▶ EXERCISE OBJECTIVE
In the items below, change "Click" to "Tap" in the stretch from the line containing "Task: Click the" through the end of the items, keeping everything else the same. Give back only that stretch, and leave out the pictures.
======
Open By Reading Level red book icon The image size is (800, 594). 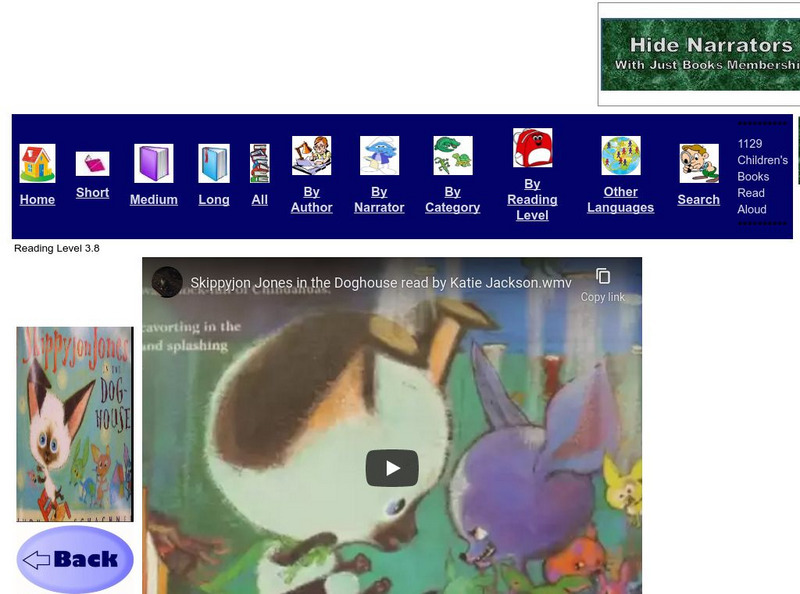(533, 148)
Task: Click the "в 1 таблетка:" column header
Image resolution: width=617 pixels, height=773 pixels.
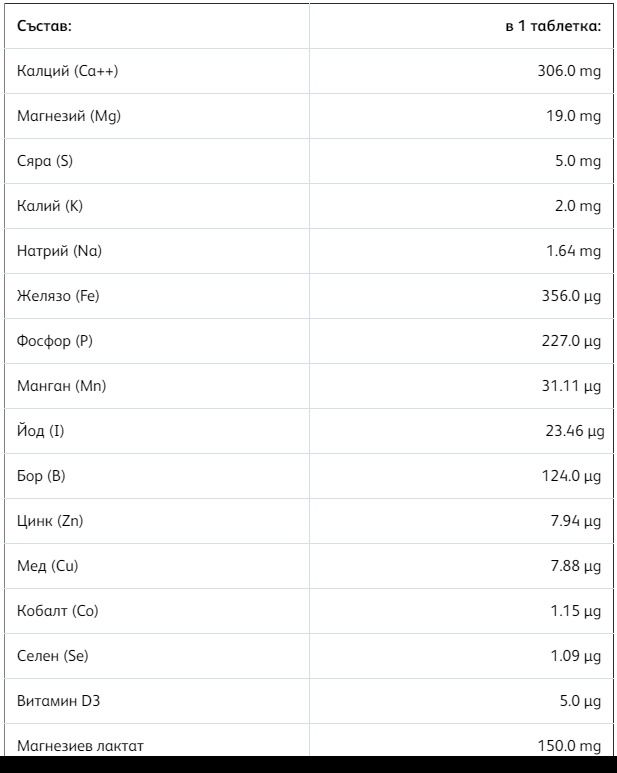Action: [x=552, y=26]
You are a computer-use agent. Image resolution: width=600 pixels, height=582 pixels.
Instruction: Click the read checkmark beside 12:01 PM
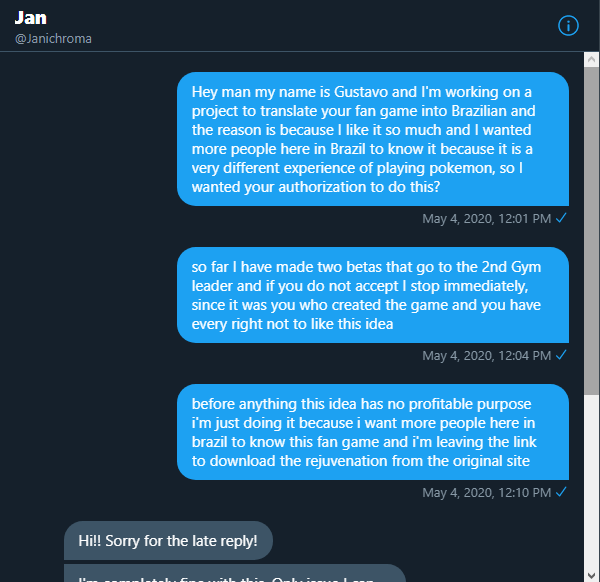(x=561, y=218)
======
▶ FINAL ANSWER
Task: Tap the "в 1 таблетка:" column header
Image resolution: width=617 pixels, height=773 pixels.
Action: [x=552, y=26]
You are a computer-use agent. Image resolution: width=600 pixels, height=582 pixels.
Instruction: Tap the read checkmark beside 12:01 PM
(x=561, y=218)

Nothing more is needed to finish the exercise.